To make kefir, you just take a bowl of milk, warm it to room temperature, add kefir grains, cover and leave out on the shelf for around 24 to 36 hours.  The good bacterias are in the kefir grains, and they colonize entire bowl of milk. As long as you take care of your kefir grains, you can use and reuse them indefinitely-- and they grow and multiply, doubling in size around every 20 days.  

In addition to the healthy bacterial, kefir grains also contain several yeasts, probably similar to the florastor you've been taking.  I think it probably helps somewhat, but again, it's not full spectrum.  

I got my grains locally, from a lady who offered them for free on Craigslist, but you can buy them on other Internet sites, including eBay and Amazon.  I think it's better though if you can get them locally, fresher that way.  You only need a very small quantity to start, again, they grow and multiply, quickly.  

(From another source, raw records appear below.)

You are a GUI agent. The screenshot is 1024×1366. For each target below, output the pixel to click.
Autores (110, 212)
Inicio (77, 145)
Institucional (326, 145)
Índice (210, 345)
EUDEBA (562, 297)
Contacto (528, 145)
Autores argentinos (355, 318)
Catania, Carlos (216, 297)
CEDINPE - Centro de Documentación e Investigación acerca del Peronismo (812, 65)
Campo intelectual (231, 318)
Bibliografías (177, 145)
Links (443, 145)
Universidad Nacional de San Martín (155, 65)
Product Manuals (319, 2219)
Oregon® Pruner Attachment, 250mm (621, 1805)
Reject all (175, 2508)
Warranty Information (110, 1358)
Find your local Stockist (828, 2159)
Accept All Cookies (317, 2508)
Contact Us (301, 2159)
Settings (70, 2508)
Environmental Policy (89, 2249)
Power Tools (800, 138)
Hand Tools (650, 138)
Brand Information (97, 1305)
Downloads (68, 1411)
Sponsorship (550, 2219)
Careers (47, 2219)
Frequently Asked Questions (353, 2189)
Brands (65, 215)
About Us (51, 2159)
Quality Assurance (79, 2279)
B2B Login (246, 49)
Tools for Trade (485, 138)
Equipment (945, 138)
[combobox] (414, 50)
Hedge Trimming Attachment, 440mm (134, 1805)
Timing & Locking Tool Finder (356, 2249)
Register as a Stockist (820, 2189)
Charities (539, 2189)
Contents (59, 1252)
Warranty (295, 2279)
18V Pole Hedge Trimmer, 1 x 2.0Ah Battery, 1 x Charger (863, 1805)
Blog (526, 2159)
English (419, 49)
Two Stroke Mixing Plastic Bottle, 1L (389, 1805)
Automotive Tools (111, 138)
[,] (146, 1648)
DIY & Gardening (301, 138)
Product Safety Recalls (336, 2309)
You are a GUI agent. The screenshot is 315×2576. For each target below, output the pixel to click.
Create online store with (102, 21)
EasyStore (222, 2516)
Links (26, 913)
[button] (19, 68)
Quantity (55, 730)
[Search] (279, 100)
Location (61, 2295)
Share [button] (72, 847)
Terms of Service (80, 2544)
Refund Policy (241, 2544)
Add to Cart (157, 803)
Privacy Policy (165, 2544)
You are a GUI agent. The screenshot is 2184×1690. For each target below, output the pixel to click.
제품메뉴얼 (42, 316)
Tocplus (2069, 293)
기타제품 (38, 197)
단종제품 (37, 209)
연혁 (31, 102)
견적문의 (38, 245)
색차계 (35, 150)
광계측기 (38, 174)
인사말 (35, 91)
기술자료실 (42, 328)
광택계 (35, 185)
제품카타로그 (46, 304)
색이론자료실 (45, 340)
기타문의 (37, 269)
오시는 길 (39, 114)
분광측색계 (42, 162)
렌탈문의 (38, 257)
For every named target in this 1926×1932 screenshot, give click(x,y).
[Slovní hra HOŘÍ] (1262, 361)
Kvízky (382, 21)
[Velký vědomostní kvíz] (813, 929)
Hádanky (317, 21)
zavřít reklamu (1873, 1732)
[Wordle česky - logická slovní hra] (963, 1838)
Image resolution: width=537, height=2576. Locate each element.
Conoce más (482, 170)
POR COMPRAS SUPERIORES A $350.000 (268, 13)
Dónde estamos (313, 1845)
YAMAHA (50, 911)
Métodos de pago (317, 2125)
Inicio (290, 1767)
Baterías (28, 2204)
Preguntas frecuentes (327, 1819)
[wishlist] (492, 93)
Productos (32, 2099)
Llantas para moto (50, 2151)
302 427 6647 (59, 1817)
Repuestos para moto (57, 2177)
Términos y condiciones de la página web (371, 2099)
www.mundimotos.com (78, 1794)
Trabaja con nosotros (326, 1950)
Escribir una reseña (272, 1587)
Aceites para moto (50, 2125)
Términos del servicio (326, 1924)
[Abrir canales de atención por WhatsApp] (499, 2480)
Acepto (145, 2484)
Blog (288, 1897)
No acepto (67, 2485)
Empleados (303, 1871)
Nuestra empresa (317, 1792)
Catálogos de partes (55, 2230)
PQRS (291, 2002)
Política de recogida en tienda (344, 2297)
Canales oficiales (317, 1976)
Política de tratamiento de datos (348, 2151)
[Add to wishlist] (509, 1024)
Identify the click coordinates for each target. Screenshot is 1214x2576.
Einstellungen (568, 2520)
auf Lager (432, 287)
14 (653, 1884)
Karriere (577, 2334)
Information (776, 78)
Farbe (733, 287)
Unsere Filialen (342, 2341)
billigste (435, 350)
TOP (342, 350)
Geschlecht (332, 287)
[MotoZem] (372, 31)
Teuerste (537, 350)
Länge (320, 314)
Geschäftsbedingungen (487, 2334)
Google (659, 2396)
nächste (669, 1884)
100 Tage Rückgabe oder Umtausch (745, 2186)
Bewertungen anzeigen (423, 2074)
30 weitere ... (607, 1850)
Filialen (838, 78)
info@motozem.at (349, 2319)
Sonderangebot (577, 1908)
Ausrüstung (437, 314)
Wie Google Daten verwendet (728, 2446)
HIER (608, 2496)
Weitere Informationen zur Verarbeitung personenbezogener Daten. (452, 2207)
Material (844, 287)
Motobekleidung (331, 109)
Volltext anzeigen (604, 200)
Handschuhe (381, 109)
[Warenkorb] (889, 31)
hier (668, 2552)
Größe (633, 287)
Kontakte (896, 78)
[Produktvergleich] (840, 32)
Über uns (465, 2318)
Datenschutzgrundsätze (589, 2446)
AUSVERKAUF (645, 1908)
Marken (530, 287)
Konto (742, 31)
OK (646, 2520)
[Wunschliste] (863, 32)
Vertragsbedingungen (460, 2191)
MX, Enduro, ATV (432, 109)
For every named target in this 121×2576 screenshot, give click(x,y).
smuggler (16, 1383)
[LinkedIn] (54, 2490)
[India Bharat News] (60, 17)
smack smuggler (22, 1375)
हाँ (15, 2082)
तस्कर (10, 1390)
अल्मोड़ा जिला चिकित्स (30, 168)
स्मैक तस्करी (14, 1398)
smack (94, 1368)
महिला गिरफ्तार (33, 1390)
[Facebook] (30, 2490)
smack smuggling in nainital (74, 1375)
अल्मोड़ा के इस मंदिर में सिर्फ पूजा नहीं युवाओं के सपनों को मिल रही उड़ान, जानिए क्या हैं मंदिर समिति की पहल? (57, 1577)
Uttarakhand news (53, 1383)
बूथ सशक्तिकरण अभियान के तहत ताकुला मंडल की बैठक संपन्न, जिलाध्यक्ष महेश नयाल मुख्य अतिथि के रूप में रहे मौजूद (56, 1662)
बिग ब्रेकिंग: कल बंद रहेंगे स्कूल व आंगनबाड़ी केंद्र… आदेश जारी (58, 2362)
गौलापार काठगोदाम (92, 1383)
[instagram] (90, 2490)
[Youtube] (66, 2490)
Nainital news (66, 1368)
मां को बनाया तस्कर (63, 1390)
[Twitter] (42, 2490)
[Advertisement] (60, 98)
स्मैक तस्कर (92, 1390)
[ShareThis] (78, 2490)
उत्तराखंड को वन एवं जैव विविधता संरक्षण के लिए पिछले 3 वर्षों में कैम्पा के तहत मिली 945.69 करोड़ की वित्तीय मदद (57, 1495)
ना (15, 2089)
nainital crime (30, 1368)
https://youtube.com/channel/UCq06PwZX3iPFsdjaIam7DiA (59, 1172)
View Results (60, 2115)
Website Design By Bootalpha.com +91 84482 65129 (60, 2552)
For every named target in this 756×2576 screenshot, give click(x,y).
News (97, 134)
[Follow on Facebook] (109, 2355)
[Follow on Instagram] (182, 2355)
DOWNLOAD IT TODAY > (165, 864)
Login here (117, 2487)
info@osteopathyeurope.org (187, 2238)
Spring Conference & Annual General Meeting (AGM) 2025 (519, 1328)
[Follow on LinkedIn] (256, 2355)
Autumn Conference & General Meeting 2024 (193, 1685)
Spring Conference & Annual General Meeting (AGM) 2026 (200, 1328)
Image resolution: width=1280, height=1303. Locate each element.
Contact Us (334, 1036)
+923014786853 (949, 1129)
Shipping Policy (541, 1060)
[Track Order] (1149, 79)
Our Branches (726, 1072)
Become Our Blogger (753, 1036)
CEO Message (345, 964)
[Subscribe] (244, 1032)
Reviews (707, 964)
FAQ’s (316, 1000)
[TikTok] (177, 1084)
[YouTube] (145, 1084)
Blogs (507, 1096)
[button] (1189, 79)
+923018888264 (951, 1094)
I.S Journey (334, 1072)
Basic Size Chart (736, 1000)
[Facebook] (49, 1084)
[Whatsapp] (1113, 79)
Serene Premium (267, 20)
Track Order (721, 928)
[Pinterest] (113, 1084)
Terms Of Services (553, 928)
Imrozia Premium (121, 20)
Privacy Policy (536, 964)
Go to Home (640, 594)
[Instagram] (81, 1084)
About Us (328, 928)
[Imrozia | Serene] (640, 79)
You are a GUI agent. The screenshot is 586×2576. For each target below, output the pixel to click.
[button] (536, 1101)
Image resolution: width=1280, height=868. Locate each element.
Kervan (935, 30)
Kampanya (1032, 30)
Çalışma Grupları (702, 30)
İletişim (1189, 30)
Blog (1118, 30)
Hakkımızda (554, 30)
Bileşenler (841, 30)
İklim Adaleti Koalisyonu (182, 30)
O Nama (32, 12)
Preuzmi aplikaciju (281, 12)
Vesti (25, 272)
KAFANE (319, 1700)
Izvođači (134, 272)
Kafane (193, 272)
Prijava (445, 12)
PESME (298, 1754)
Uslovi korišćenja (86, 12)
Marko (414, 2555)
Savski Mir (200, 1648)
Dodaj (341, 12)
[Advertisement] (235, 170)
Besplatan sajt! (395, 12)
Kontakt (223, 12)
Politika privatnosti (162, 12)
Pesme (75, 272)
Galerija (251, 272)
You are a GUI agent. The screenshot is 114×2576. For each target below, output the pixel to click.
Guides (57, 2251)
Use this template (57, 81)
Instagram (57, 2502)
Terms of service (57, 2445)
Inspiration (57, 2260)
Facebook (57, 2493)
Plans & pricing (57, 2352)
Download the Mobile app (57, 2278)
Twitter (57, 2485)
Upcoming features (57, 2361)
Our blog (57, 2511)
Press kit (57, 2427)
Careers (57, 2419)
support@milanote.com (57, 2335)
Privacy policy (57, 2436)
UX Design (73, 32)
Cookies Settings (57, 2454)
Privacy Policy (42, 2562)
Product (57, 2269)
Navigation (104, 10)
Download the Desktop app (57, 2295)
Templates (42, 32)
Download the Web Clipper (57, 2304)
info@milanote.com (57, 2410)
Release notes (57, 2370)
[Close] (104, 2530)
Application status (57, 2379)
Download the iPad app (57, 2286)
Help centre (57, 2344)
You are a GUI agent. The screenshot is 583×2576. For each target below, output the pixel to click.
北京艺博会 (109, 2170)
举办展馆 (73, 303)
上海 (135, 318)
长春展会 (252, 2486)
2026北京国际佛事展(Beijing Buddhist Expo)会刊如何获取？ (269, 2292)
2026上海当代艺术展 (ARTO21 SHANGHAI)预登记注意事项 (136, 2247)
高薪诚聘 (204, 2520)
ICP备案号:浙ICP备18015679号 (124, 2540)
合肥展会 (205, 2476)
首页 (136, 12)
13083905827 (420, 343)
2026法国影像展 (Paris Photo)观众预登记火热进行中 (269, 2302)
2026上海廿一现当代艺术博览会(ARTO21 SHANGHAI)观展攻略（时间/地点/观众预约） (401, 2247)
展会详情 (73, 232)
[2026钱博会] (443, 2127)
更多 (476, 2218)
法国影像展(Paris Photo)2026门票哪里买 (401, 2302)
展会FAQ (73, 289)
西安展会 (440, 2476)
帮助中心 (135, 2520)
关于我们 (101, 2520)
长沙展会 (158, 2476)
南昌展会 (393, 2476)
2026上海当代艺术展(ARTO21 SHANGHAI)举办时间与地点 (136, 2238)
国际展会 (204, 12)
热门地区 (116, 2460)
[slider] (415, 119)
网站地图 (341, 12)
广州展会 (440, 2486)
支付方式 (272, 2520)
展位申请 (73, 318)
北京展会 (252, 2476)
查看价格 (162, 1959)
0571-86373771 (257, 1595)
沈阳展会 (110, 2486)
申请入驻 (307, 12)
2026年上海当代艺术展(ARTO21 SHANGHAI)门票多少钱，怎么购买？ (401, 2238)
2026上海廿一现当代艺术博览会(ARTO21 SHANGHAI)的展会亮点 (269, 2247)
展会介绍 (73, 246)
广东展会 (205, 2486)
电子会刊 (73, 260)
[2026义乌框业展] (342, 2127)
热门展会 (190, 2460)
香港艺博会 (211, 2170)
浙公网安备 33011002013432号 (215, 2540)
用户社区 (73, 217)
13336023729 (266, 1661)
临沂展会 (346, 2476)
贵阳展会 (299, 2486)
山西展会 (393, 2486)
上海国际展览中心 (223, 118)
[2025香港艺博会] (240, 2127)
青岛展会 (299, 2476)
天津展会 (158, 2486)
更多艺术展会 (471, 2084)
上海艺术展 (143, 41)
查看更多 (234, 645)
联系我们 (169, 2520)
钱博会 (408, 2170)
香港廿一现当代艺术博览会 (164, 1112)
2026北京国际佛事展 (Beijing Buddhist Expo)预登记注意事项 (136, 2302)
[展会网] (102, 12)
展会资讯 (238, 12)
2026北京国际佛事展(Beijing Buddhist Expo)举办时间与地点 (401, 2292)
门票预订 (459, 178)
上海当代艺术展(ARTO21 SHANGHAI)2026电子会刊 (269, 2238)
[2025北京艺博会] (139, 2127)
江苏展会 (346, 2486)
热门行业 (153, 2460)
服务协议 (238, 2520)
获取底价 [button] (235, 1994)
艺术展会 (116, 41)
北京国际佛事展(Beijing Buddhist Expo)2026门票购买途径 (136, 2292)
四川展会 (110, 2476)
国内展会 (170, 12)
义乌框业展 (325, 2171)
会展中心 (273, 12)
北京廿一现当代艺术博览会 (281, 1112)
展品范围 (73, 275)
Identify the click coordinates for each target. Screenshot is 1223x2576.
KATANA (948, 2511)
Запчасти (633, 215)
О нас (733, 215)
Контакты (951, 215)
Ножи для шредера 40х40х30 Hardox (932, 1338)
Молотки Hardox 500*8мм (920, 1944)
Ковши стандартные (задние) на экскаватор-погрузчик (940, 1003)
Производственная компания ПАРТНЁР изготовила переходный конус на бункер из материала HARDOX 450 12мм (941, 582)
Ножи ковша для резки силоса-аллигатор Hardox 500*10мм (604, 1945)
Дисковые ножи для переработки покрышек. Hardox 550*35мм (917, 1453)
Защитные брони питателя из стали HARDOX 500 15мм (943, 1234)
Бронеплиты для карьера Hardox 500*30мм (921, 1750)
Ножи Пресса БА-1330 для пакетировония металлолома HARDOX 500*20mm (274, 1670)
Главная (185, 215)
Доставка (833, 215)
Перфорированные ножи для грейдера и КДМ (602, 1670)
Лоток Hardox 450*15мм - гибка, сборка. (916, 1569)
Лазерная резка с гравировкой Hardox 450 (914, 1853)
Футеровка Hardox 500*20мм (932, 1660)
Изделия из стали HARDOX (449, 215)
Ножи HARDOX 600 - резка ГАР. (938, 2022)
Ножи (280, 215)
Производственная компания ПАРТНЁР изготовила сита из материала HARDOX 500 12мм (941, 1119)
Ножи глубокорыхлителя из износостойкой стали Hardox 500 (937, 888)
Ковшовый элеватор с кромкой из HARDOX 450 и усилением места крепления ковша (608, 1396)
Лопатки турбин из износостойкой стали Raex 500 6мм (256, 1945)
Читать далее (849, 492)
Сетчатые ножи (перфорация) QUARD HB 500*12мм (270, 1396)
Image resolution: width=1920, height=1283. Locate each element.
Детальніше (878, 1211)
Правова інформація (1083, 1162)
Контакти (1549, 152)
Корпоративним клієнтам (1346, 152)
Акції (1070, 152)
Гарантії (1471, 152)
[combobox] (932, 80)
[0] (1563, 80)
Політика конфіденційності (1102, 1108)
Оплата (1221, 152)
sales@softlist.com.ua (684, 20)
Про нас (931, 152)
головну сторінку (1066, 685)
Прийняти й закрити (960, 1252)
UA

Again though, everyone's body chemistry is different, and there's really no "one size fits all" solution, so results are bound to vary.


----------



## Ihurt (Dec 20, 2012)

Wow, sounds like a process. The thing I am a bit uncomfortable with is the leaving the milk out for hours at room temperature. That sounds very dangerous to me. Milk is an absorber and it can turn bad quickly. My dad worked in a dairy for years. He said that as soon a milk goes above 40 degrees, any bacteria in it begins to grow and if you ingest it, you can get very very sick. He said samonella is the biggie you have to worry about. 

Also, how do you even obtain kefirs and how can you tell if they are live or not?? I am a bit confused about it.


----------



## Ya noy (Dec 20, 2012)

You're right, milk left out on the counter will normally go bad quickly, which is exactly how and why kefir and yogurt came to be in the first place.  

In the days before refrigeration, the fermentation process of adding kefir and yogurt cultures to their milk was originally discovered as the only method possible to prevent milk from quickly turning rancid.  In nomadic desert tribes they would (and still do) dip their turbans into a cultured batch of kefir or yogurt, and then wrap it around their heads, then redipping it into the next batch of milk to get it started.  This is often the responsibility of the tribe's leader.  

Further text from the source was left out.